Manhattan District Attorney Cyrus R. Vance Jr. said the indictment brings Weinstein “another step closer to accountability.”
The announcement came hours after Weinstein’s lawyers said he’d decline to testify before the grand jury because there wasn’t enough time to prepare him and “political pressure” made an indictment unavoidable.
A statement issued through a Weinstein spokesman said the 66-year-old film producer, who has denied the allegations, learned of the specific charges and the accusers’ identities only after turning himself in Friday. With a deadline set for Wednesday afternoon to testify or not, his request for more time was denied, the statement said.

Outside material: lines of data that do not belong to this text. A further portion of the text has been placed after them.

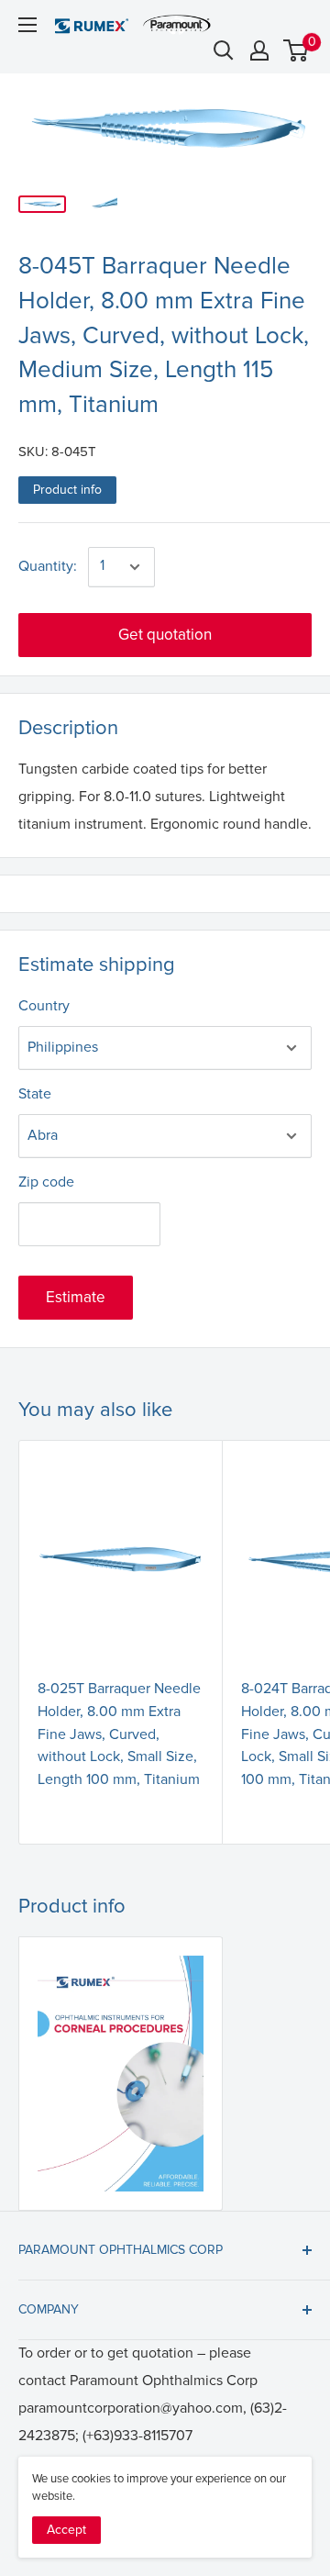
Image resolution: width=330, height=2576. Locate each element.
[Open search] (224, 50)
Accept (66, 2529)
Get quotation (165, 634)
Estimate (75, 1297)
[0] (296, 50)
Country (44, 1006)
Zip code (46, 1182)
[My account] (259, 50)
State (34, 1094)
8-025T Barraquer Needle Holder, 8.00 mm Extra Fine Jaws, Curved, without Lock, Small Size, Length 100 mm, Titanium (119, 1734)
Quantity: (47, 566)
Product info (67, 489)
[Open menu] (27, 24)
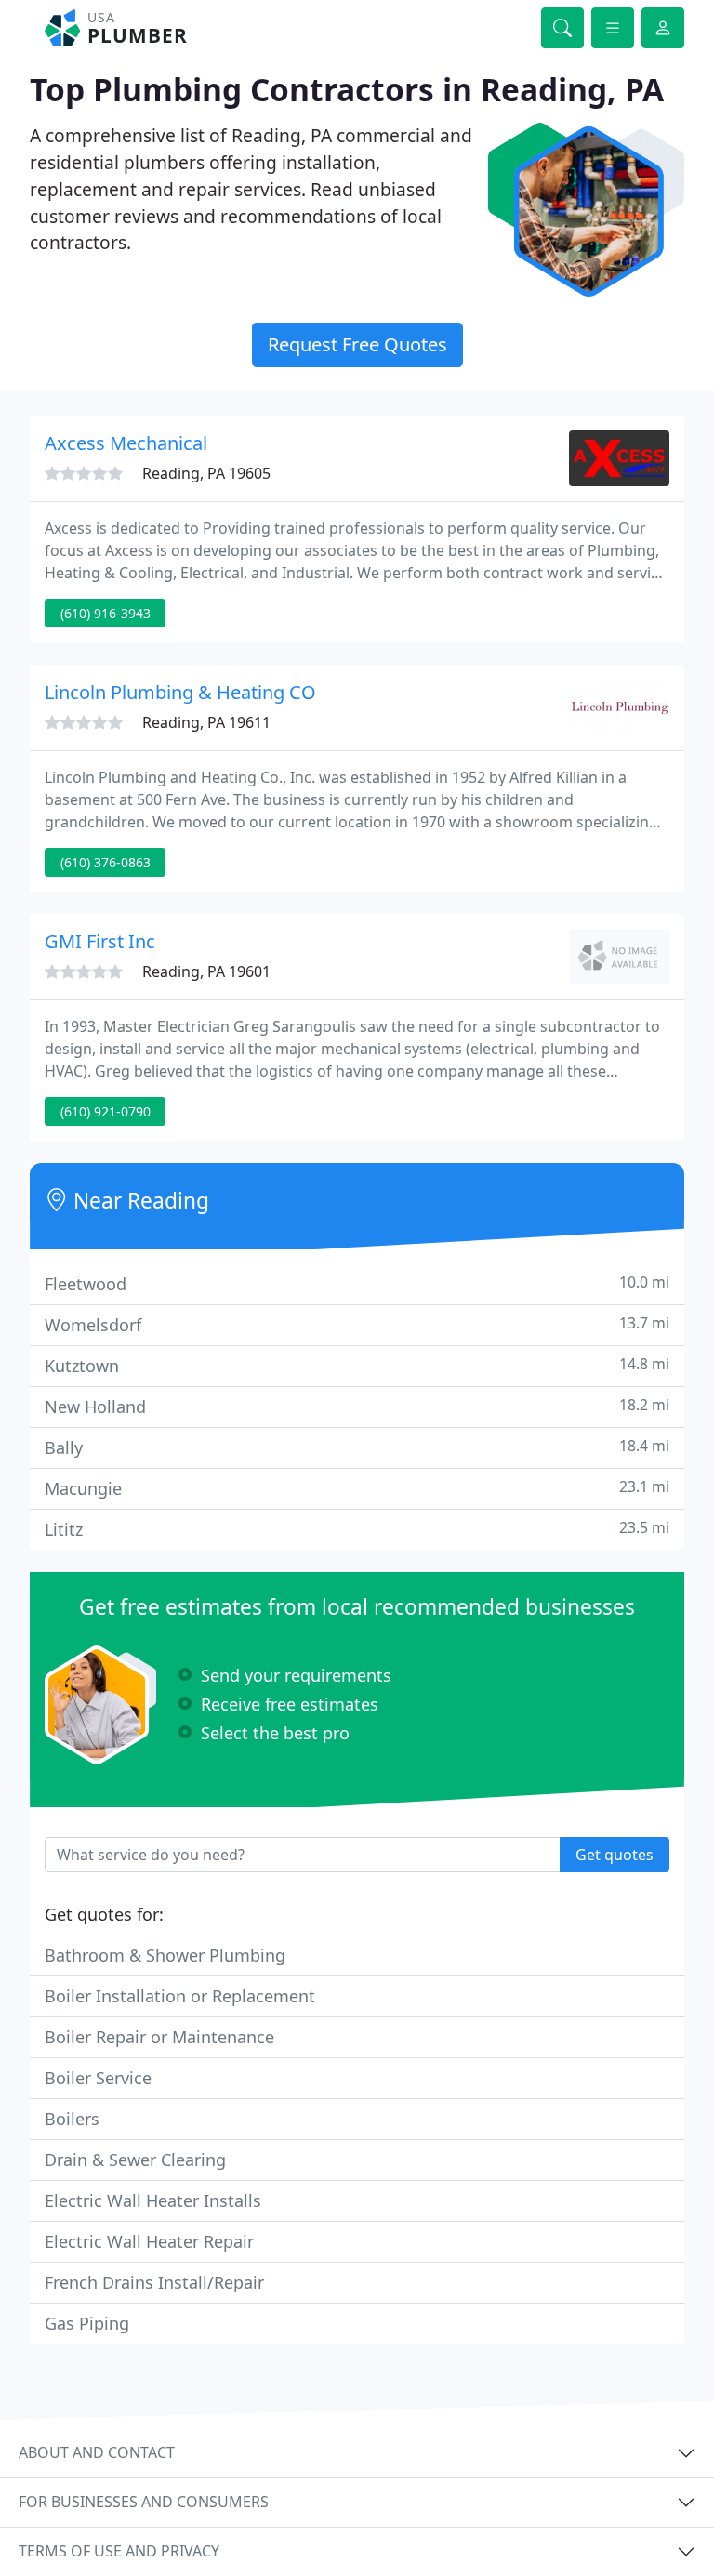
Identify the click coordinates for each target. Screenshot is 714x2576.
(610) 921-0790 (105, 1111)
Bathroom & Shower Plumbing (165, 1955)
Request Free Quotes (357, 344)
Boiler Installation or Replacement (180, 1996)
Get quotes (614, 1854)
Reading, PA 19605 (206, 473)
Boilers (72, 2118)
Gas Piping (87, 2323)
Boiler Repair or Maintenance (159, 2037)
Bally (357, 1447)
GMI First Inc (100, 941)
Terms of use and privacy (119, 2551)
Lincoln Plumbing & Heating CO (180, 692)
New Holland (357, 1406)
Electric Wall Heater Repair (149, 2241)
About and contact (97, 2452)
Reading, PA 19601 (206, 971)
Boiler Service (98, 2078)
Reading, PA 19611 (206, 722)
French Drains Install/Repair (154, 2282)
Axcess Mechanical (126, 443)
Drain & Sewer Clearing (135, 2159)
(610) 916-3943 (105, 613)
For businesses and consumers (144, 2501)
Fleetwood (357, 1283)
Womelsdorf (357, 1324)
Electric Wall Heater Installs (153, 2200)
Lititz (357, 1528)
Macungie (357, 1487)
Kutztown (357, 1365)
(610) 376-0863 (105, 862)
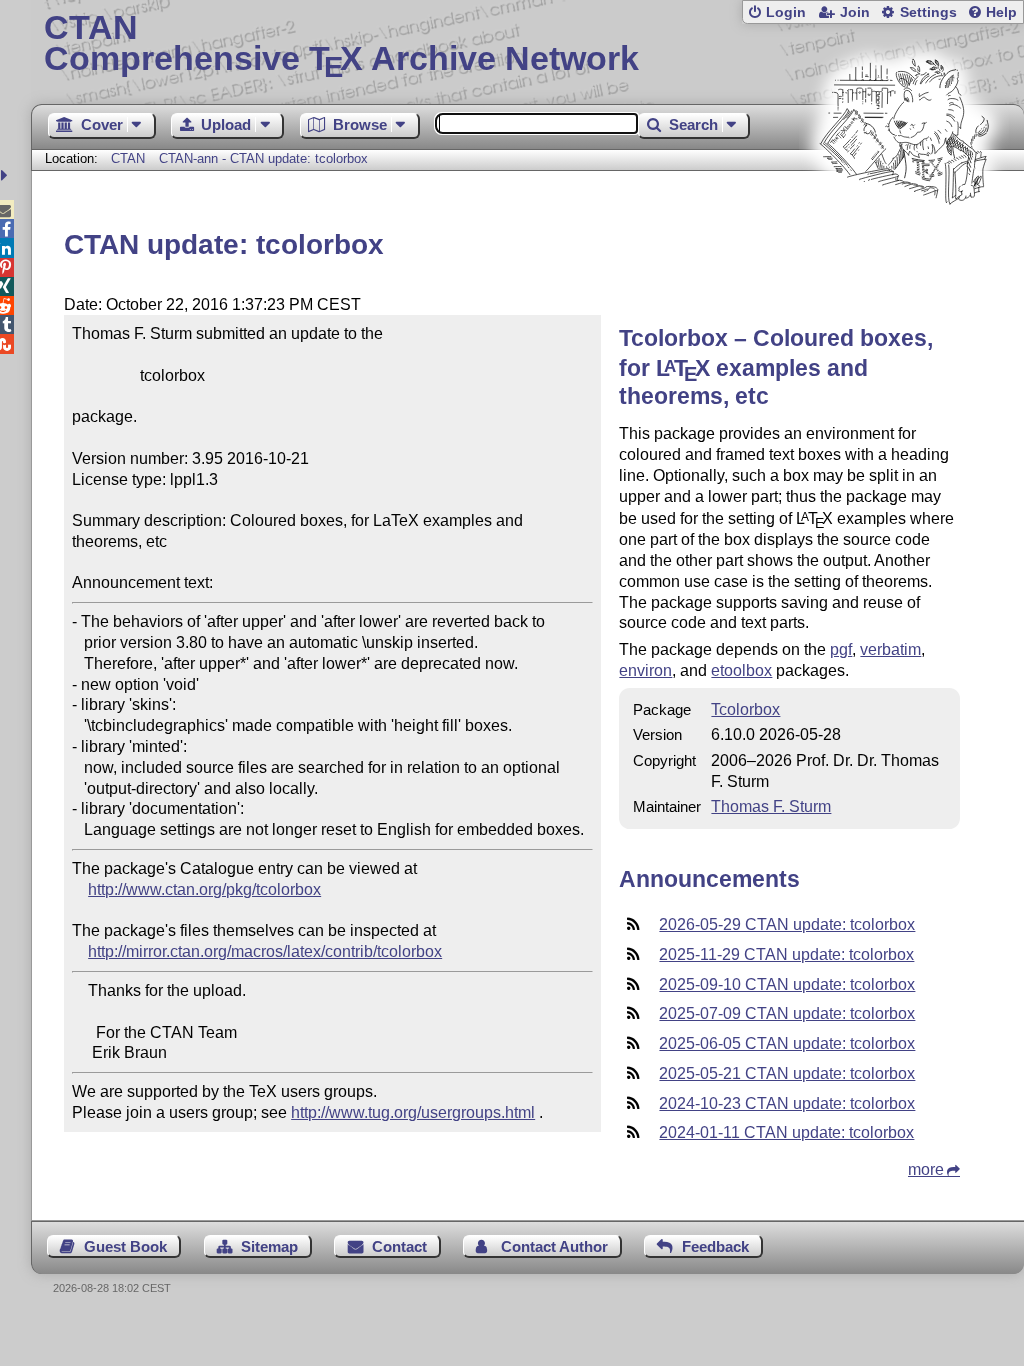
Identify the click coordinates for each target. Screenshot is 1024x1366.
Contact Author (554, 1246)
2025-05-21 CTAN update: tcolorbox (787, 1073)
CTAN (128, 158)
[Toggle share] (6, 175)
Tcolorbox (745, 709)
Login (786, 12)
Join (855, 12)
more (926, 1169)
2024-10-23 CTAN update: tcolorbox (787, 1103)
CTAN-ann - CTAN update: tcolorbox (263, 158)
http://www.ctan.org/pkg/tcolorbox (204, 889)
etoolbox (741, 670)
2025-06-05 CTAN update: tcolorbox (787, 1043)
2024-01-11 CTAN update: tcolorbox (786, 1132)
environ (645, 670)
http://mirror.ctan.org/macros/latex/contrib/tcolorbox (265, 951)
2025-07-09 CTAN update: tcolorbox (787, 1013)
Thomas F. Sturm (771, 806)
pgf (841, 649)
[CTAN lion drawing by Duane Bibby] (904, 242)
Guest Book (125, 1246)
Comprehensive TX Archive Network (341, 45)
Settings (928, 12)
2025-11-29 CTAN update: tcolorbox (786, 954)
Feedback (715, 1246)
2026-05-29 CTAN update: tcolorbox (787, 924)
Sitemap (269, 1246)
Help (1001, 12)
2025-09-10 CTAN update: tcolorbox (787, 984)
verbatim (890, 649)
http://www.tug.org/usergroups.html (413, 1112)
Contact (399, 1246)
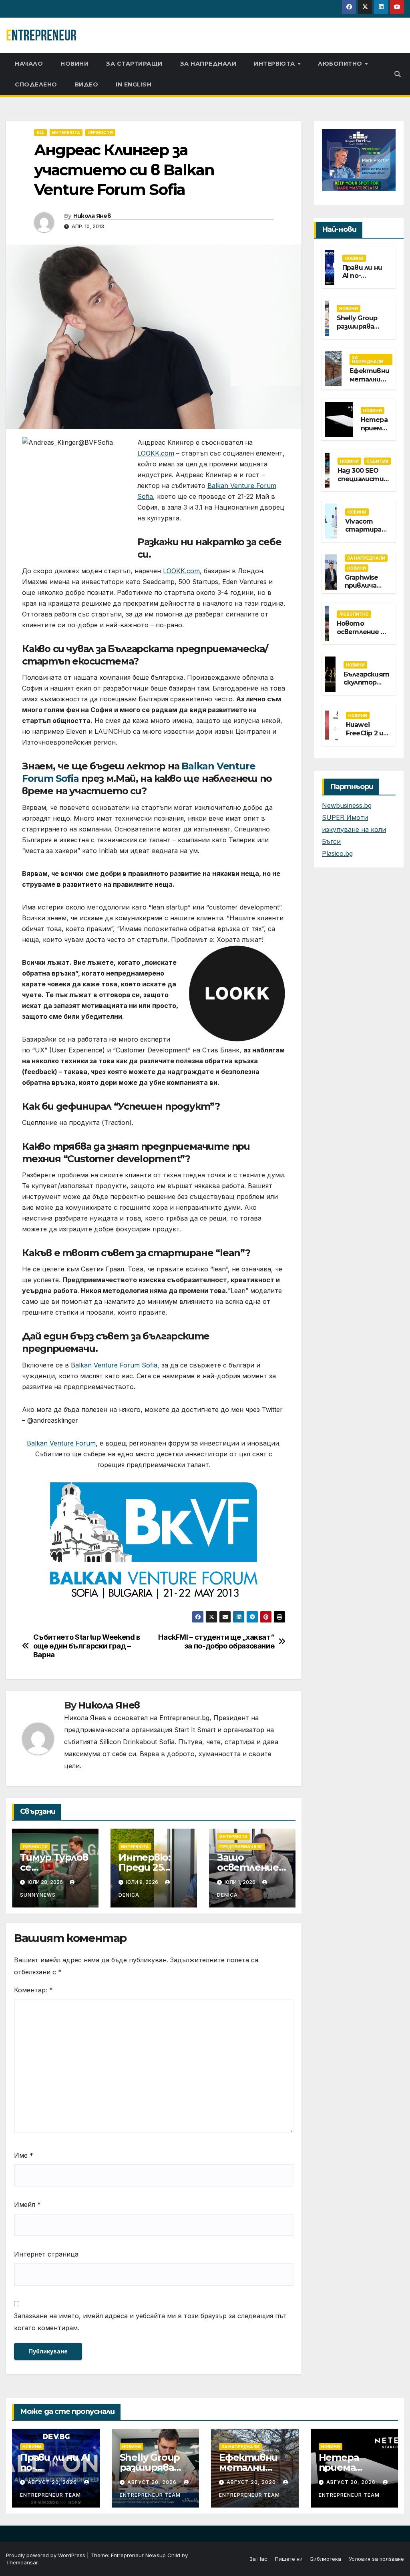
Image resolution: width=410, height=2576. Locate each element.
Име (23, 2155)
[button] (397, 74)
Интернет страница (46, 2254)
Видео (86, 84)
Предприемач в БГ (241, 1846)
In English (133, 84)
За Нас (258, 2559)
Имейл (27, 2205)
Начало (29, 63)
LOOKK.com (155, 453)
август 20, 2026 (53, 2482)
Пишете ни (289, 2559)
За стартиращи (134, 63)
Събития (377, 461)
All (40, 132)
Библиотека (325, 2559)
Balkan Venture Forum (61, 1443)
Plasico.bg (337, 853)
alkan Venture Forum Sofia (116, 1365)
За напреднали (208, 63)
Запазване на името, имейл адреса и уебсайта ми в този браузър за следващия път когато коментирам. (150, 2322)
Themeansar (22, 2562)
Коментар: (33, 1990)
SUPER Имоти (345, 817)
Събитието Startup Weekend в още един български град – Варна (86, 1646)
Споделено (36, 84)
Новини (74, 63)
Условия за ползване (376, 2559)
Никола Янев (92, 215)
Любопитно (341, 63)
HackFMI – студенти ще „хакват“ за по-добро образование (216, 1641)
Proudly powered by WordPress (46, 2555)
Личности (100, 132)
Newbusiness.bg (347, 805)
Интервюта (275, 63)
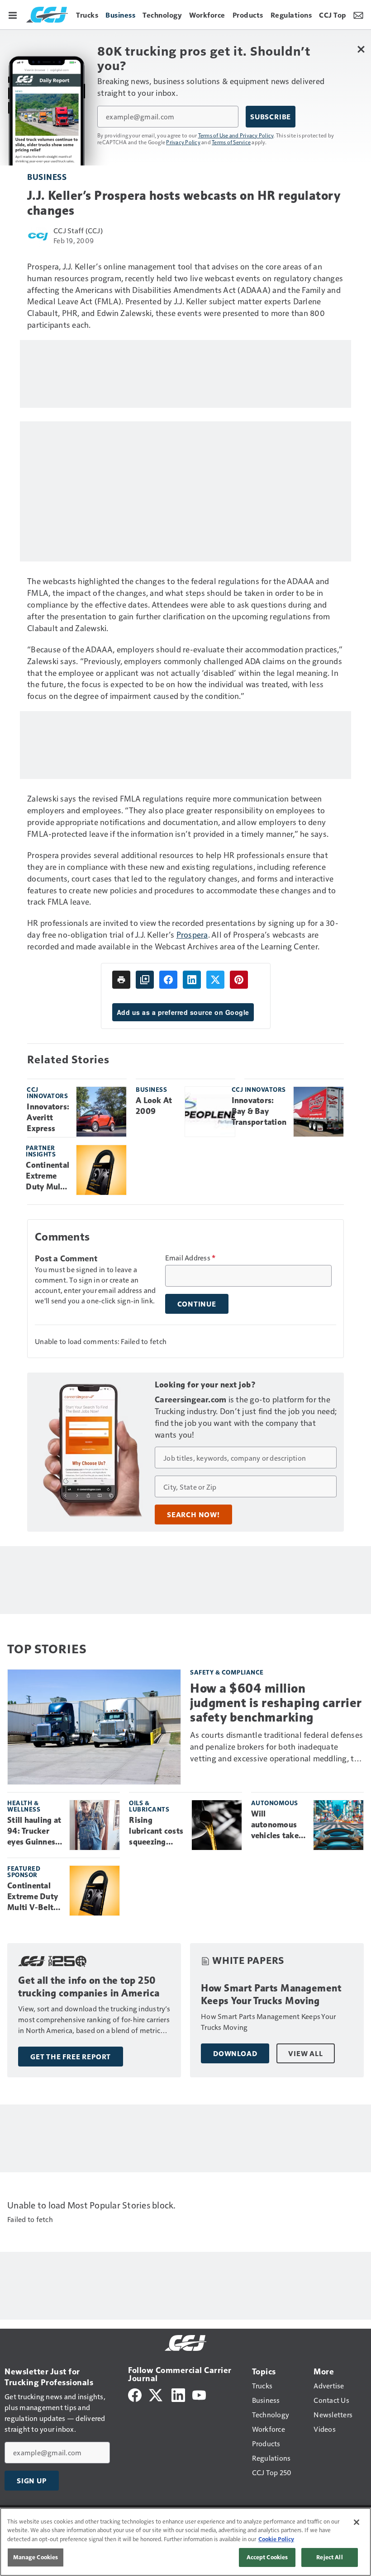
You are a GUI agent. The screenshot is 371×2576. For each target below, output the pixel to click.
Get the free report (70, 2056)
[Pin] (239, 980)
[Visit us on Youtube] (199, 2394)
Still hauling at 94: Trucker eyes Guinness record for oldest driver (34, 1831)
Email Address (190, 1257)
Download (235, 2053)
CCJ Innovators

“Finally, Mr. Weinstein’s attorneys noted that regardless of how compelling Mr. Weinstein’s personal testimony might be, an indictment was inevitable due to the unfair political pressure being placed on Cy Vance to secure a conviction of Mr. Weinstein,” the statement said, referring to Manhattan District Attorney Cyrus R. Vance Jr.
Vance said in a statement that the Weinstein camp’s “recent assault on the integrity of the survivors and the legal process is predictable.”
“We are confident that when the jury hears the evidence, it will reject these attacks out of hand,” Vance said.
Weinstein was charged Friday with rape and criminal sex act charges involving two women in New York, as a grand jury continued hearing evidence in the case; the panel has been at work for weeks. Defendants have the right to testify in a grand jury’s secret proceedings but often don’t, for various reasons.
Weinstein faces rape and criminal sex act charges involving two women in New York. Dozens more women have accused him of sexual misconduct ranging from harassment to assault in various locales.
He has denied all allegations of nonconsensual sex, and his lawyer, Benjamin Brafman, said Tuesday that Weinstein was “confident he’s going to clear his name” in the New York prosecution.
Brafman called the rape allegation “absurd,” saying that the accuser and Weinstein had a decade-long, consensual sexual relationship that continued after the alleged 2013 attack.
The woman, who hasn’t been identified publicly, told investigators Weinstein confined her in a hotel room and raped her.
The other accuser in the case, former actress Lucia Evans, has gone public with her account of Weinstein forcing her to perform oral sex at his office in 2004. The Associated Press does not identify alleged victims of sexual assaults unless they come forward publicly.
Vance, a Democrat, came under public pressure from women’s groups to prosecute Weinstein after declining to do so in 2015, when an Italian model went to police to say Weinstein had groped her during a meeting.
Police set up a sting in which the woman recorded herself confronting Weinstein and him apologizing for his conduct. But Vance decided there wasn’t enough evidence to bring charges.
Gov. Andrew Cuomo, also a Democrat, ordered the state attorney general to investigate how Vance handled that matter.